▶ TEXT SHOWN:
##############################

Based at RAF Waddington, and eleven other locations throughout the UK, the primary mission of the ASWC is the provision of timely integrated mission support to the front line. The Defence Electronic Warfare Centre is an integral part and is jointly staffed by Royal Navy, Army, RAF and civilian personnel. Operational level Doctrine and Development (D&D) issues are addressed as part of the remit of the Doctrine and Collective Training staff of the Operations Division, in addition to their responsibilities for providing (in conjunction with the Liaison Officers from the Royal Navy, Army and United States Air Force) operational support to air and joint headquarters and training tasks. The great majority of the remainder of ASWC personnel provide: tactical level mission support in the form of production and maintenance of the Defence Electronic Warfare Database; Electronic Warfare Operational Support (EWOS) for all aircraft, ships and some Army units; operational evaluation of all aircraft types, associated equipment and weapons through the various Test and Evaluation Squadrons; administration and instruction of all joint air warfare courses. Scientific support to all ASWC activities is provided by the Operational Analysis staff.
There are 6 separate, albeit integrated, areas of responsibility as follows:

==Development Division==
Development Division is responsible for de-risking the future of airpower, both in conceptual terms and in practical terms: it is also responsible for shaping, and preparing for, the Test and Evaluation (T&E) of new capabilities to the Air environment.

##############################

Interface element records:
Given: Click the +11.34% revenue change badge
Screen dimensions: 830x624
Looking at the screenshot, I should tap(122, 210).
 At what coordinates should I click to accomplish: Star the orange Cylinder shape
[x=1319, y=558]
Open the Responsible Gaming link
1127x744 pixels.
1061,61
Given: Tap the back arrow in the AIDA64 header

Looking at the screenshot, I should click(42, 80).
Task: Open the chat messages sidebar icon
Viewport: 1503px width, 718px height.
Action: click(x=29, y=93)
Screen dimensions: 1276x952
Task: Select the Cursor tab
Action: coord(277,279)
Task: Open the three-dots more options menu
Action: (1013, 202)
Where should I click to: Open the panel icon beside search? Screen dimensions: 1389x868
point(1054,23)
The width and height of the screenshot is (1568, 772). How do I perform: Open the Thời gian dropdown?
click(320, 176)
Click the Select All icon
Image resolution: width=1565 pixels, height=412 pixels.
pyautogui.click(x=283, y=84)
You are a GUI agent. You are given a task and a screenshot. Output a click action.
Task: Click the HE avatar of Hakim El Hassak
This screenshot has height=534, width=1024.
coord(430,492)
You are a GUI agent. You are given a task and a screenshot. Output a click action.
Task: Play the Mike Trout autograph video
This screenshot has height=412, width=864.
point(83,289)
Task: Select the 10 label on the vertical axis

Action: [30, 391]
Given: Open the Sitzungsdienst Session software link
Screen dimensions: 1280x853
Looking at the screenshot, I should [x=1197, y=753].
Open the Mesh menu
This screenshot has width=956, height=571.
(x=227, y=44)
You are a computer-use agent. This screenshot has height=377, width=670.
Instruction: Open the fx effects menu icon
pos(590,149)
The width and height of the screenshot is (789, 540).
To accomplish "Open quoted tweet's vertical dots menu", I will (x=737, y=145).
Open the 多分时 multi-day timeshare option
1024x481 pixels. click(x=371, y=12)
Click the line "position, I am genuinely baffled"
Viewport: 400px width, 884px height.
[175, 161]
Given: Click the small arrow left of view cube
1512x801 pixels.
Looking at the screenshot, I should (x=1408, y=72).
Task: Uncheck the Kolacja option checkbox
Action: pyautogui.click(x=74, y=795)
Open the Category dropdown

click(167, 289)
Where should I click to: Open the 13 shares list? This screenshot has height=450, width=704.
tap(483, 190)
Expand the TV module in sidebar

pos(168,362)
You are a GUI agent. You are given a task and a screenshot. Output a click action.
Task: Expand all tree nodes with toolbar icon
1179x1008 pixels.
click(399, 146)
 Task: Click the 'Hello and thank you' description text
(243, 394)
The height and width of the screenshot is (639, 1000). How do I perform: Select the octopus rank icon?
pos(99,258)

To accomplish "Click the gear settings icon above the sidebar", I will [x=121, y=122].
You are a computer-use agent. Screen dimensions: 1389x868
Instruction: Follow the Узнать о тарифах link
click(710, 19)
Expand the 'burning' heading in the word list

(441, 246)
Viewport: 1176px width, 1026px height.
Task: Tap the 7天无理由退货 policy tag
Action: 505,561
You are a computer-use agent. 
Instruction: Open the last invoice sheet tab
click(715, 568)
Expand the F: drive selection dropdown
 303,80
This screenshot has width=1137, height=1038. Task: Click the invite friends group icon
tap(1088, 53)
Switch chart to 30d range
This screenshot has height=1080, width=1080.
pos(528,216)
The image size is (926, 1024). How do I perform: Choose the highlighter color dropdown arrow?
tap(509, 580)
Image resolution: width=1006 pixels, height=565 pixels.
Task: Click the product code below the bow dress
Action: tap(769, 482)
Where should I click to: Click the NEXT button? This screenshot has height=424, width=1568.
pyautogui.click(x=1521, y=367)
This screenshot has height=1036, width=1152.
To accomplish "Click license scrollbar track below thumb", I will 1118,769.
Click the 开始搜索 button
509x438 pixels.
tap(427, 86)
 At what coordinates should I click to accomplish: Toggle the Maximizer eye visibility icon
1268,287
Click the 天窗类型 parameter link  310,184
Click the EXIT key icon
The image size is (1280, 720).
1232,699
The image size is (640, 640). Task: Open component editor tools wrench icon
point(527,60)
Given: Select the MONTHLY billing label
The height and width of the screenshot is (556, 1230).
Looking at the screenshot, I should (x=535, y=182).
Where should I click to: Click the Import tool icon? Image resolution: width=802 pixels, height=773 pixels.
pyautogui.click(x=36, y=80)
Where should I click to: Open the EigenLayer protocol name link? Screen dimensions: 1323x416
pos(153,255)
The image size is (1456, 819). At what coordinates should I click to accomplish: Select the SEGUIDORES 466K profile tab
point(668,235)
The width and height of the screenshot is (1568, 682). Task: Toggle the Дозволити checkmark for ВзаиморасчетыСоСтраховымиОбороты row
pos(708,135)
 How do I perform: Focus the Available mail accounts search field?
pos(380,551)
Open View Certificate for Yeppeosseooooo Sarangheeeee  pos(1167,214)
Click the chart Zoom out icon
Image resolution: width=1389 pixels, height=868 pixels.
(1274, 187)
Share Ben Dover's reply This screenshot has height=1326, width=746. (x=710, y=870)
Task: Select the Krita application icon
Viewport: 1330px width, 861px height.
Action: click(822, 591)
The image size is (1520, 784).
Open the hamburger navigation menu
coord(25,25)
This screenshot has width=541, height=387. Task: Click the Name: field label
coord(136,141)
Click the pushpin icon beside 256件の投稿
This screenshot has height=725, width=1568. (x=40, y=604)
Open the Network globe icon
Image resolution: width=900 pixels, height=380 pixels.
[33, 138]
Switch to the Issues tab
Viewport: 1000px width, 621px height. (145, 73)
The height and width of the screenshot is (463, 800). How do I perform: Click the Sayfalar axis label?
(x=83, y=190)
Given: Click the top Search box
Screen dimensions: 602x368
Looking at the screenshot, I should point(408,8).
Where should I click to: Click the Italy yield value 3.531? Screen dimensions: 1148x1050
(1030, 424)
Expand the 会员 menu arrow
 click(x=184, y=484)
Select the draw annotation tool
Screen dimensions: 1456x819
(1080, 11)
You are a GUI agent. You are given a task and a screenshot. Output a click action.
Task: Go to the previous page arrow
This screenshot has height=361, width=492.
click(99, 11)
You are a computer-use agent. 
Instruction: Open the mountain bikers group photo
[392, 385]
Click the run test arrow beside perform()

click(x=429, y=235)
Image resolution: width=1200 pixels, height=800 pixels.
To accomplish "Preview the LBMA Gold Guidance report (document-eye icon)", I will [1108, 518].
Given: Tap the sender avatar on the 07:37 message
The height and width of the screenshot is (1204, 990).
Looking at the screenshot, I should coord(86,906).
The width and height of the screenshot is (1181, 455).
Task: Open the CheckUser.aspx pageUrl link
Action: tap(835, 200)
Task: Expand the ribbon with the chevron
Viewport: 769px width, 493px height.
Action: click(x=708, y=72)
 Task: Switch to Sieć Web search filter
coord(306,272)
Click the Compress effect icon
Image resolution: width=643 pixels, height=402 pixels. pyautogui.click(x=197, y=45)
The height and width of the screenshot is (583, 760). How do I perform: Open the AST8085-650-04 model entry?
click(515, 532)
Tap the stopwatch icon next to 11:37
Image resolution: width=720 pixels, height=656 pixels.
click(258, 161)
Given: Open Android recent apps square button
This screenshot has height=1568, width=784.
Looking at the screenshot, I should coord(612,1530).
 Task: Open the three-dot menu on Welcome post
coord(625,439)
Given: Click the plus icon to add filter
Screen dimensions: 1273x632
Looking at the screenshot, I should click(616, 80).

##############################

▶ AIM: Decide whether each statement below agrees with the text about the ASWC, answering yes or no and quoting the words of that text that settle it. (a) The ASWC is based at RAF Waddington and eleven other locations throughout the UK. (b) Scientific support to all ASWC activities is provided by the Doctrine and Collective Training staff. (c) Development Division is responsible for preparing for the Test and Evaluation of new capabilities.

▶ RESULT BELOW:
(a) Yes: "Based at RAF Waddington, and eleven other locations throughout the UK"
(b) No: "Scientific support to all ASWC activities is provided by the Operational Analysis staff."
(c) Yes: "it is also responsible for shaping, and preparing for, the Test and Evaluation (T&E) of new capabilities to the Air environment"